Limitations and Directions for Future Work

The authors acknowledge intrinsic limitations:

  • Diminishing Returns with Competent Models: As LLMs become more accurate, the fraction of invalid outputs shrinks, making it hard to accumulate sufficient training signals for new filter discovery.
  • Non-prefix-expressible Errors: Certain error classes cannot be resolved with prefix-only logic (e.g., ambiguous prefixes, mistakes that only become apparent at full sample).
  • Filter Generalization: In domains where error modes are not universally shared, domain-adapted learning of filters will remain non-transferable and require per-model optimization.

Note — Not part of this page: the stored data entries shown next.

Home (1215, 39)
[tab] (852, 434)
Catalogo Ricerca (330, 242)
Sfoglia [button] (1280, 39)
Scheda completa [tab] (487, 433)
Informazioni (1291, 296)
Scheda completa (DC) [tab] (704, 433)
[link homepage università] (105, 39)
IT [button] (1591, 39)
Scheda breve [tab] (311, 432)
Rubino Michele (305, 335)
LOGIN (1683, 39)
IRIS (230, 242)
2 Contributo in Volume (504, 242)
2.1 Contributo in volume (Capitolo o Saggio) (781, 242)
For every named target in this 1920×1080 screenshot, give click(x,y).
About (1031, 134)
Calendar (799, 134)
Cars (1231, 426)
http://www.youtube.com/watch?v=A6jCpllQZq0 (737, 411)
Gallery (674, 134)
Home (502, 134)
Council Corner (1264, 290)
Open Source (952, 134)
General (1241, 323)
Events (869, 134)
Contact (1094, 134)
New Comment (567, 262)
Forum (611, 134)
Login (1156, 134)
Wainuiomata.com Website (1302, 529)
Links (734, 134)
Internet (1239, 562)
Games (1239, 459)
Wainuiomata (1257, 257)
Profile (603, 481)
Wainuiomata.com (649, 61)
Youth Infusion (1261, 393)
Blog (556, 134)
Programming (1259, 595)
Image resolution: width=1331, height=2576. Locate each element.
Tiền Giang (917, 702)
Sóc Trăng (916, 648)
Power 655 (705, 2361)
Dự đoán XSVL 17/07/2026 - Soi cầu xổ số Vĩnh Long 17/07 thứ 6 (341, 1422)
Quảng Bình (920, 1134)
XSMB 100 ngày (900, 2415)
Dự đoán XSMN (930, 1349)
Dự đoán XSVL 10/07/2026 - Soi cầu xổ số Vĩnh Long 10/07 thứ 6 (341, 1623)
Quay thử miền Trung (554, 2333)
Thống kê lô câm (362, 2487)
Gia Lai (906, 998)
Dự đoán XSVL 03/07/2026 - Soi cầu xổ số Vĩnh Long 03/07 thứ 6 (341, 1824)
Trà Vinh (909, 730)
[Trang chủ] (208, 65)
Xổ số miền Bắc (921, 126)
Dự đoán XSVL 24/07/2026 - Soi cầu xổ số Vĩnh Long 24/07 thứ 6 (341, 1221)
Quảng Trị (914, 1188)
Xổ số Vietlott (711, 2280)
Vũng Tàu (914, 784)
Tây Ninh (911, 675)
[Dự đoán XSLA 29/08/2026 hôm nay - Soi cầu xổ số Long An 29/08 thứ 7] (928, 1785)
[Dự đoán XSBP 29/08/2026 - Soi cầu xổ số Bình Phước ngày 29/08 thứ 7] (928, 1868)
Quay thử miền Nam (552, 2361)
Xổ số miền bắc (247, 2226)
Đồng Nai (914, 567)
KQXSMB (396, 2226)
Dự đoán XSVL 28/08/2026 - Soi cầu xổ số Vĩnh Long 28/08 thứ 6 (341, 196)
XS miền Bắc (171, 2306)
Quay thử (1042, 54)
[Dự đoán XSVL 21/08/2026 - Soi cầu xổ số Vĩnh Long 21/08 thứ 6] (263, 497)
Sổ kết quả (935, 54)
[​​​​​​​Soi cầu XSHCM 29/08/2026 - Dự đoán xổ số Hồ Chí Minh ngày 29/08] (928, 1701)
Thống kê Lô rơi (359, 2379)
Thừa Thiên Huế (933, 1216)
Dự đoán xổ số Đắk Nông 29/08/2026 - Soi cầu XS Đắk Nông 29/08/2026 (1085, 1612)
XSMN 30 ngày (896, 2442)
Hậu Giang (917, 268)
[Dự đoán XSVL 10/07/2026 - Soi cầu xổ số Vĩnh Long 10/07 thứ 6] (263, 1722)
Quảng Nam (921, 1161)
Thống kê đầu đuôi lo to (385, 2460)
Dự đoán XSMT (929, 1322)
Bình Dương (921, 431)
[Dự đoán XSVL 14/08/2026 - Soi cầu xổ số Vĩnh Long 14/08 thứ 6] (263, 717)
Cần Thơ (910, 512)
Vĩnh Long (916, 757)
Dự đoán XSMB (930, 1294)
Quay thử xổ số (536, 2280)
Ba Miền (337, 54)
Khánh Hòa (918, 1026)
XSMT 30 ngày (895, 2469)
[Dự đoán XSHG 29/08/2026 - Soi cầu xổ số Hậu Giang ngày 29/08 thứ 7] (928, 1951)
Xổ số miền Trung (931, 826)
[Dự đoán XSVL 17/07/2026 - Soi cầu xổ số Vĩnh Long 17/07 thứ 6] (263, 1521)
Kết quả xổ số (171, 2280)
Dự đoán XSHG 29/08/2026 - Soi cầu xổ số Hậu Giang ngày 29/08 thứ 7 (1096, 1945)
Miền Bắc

Potential avenues for further research include integrating prefix filter discovery into training, applying the approach within agentic systems to block recurrent failures, and augmenting error-centric filter learning with coverage metrics or reward shaping to drive further model improvement.

Conclusion

This work demonstrates that LLMs exhibit highly clustered error modes that can be efficiently and accurately suppressed via learned, interpretable prefix filters. The Palla pipeline enables targeted, practical, and scalable validity control across diverse tasks and models, advancing the science of systematic error analysis in LLMs. By moving away from monolithic or fully generic constraint mechanisms, this approach foregrounds the importance of model-distribution-specific error mining and opens new perspectives for both reliability and interpretability in LLM deployment.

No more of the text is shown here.